**Target pointing data:**
++++

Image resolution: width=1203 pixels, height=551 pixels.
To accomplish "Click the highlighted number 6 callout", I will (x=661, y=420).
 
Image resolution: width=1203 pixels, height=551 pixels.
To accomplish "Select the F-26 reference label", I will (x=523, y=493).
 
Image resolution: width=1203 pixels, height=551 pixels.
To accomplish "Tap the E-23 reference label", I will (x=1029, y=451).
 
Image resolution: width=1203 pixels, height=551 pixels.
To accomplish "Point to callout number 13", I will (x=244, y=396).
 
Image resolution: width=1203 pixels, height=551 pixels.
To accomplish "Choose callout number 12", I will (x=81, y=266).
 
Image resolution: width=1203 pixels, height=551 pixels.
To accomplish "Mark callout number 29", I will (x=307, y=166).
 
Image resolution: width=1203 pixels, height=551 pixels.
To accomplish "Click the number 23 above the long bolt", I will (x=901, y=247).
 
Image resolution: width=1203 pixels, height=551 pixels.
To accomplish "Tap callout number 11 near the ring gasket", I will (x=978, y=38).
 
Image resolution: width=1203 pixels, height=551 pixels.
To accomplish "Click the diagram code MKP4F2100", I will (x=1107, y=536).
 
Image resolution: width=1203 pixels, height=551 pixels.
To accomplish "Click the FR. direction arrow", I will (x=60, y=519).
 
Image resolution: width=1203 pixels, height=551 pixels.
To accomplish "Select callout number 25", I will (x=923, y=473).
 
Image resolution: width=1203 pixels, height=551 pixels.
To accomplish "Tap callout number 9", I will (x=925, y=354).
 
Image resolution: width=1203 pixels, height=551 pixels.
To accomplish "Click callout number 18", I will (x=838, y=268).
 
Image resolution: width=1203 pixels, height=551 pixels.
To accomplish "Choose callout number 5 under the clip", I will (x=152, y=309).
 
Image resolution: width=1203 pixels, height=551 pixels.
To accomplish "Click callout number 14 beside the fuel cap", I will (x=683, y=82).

++++

**YOUR TASK:**
Starting at the beginning of the rows and ending at the line containing "will (x=523, y=493).", write those lines out again with "reference label" swapped for "reference tag" and nothing else changed.

**WRITTEN ANSWER:**
Image resolution: width=1203 pixels, height=551 pixels.
To accomplish "Click the highlighted number 6 callout", I will (x=661, y=420).
 
Image resolution: width=1203 pixels, height=551 pixels.
To accomplish "Select the F-26 reference tag", I will (x=523, y=493).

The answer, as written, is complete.